This is it. I feel it in my heart. After 2 years, I'm confident that I'm going to break out of my 148-150 pound plateau and finally reach my goal weight of 125 pounds. For good.
I am a planner. I spent the last two weeks planning my weight loss plan, just like I did more than three years ago, when I weighed at least 210 pounds. I pretended that I was at square one and started from scratch.
I broke out the index cards, and wrote down my goals, in the S.M.A.R.T. format:
I'm planning to weigh myself every Wednesday morning (hence the name Weigh-In Wednesdays), and I wrote down my weekly target in the back. My ultimate goal is 125 pounds, but I decided to continue the weight loss equation until I decide what to do about maintenance:
The official start for The Bottom Line weight loss plan was on Monday March 25, 2013. The first week went okay -- I made all of my workouts, but ate way above calorie range each day.
A few highlights for Week One:
Tuesday 03.26: I decided to change my fitness routine and take spinning on Tuesdays since one of my favorite instructors has a class before work. AMAZING class! I literally have the upbeat playlist in my head for the rest of the week.
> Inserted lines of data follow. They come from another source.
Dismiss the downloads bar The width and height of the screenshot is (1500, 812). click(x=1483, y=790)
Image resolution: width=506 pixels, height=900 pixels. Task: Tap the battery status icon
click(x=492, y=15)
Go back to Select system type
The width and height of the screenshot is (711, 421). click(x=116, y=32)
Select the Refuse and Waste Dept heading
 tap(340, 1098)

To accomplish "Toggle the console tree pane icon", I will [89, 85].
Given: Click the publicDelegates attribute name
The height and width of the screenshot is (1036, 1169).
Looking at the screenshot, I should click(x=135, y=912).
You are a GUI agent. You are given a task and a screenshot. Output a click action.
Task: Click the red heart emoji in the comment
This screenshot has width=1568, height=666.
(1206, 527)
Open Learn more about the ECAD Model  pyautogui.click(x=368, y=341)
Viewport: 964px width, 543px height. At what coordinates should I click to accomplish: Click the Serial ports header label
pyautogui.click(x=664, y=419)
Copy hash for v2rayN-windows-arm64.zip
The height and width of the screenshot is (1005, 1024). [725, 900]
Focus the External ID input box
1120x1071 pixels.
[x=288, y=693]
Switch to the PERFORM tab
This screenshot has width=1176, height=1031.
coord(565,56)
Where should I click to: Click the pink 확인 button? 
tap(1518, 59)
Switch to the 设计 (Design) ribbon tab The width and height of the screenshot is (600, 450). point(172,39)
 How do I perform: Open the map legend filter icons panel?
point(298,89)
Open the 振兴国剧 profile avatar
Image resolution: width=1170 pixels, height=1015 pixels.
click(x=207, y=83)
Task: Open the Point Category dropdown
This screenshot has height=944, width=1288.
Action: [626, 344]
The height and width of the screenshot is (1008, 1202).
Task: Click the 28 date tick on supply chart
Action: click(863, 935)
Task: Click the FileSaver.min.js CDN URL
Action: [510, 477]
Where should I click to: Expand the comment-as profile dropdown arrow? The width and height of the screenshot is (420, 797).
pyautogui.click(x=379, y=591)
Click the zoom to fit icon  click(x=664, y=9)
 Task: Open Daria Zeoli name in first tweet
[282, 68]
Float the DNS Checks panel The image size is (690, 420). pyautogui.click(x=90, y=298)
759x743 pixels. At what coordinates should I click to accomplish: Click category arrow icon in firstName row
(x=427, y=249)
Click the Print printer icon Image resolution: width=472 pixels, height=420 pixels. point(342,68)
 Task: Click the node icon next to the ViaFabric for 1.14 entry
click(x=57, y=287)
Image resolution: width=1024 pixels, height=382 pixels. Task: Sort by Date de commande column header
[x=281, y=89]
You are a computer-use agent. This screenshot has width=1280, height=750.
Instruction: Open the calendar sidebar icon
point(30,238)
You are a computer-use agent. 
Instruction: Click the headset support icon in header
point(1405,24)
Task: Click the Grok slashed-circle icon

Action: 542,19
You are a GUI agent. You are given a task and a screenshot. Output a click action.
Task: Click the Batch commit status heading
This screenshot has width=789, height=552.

Thursday 03.28: I returned to a Thursday morning exercise class after a bit of an absence. It was HARD as hell, but I know from experience that my butt and legs will thank me by Earth Day. I realized that plain bagels are my true calling in life. (I went 100 percent vegan for Lent.)
Saturday 03.30: One of my favorite gym instructors asks us about our purpose in life. I didn't have a clue, and I hated that. It's the last day of Lent, and therefore the last day of eating vegan. And I stuck with it all the way! To celebrate, I went to a fabulous vegan spot with my hardcore meat-loving brother. We both agreed that the food was amazing! And I decided that while Lent 2013 may be over, vegan eating will never be over in my book.
Sunday 03.31: I overate to break the vegan spell: pancakes, a chocolate bunny, jelly beans. And a burger and a half. Yikes!
Monday 04.01: This was one of the first Mondays in a long time that I woke up after more than 7.5 hours of sleep. It feels great. My eating started okay, but I eventually succumbed to the last of those jelly beans. Major post-dinner binging.
Tuesday 04.03: I took that spin class again. And again, I felt awesome. Plus, it was in a new, bigger studio. With disco balls and colored lights! Outside of overdosing on 4 Mary Jane candies, I ate pretty well. I happily chugged water and snacked on broccoli at work. I blew calorie range by 200 calories because I ate some post-dinner pistachios and grapes. But I drank tea to stop it from going further. Outside of Lent, I normally eat vegetarian (meat/fish/egg-free) on Mondays, Tuesdays, and Thursdays. Only broke that habit once -- more than two years ago! Check out my 475-calorie dinner below!
Veggies: Steamed spinach, mushrooms, and carrots
Protein: Black beans and sliced Tofurky Italian sausage
Dressings: Wishbone Light Italian (my favorite salad dressing EVER!), hummus, and a dash of green pepper Tabasco
Today 04.03: I had a good day. The pre-work workout was ok, but I'll definitely plan for a more challenging cardio session next time. Had a 115-calorie carb attack in the mid-afternoon, so I cut back to make up for it. Clean eating for dinner again -- I had a huge chicken salad (all homemade) for dinner. Blew calorie range by about 150 calories this time.
Upcoming Challenges before 04.10.13 Weigh-In:
#1: I'm going out for drinks with my co-workers tomorrow. I'll need to ignore the peer pressure, and stick with the two glasses of wine I have planned.
#2: My outdoor running regimen will return on Saturday, May 4th. With just four weeks left, I need to stay motivated with my interval treadmill plan so I can run as well as I did in December.
#3: I have some tough fitness classes ahead. I need to remind myself to break out of my comfort zone.
#4: I'm planning to go out to a bar to watch the SU vs. Michigan game (LET'S GO ORANGE, LET'S GO!). I'm also trying to set up dinner with friends over the weekend. I need to leave enough calories for both events so I won't deprive myself.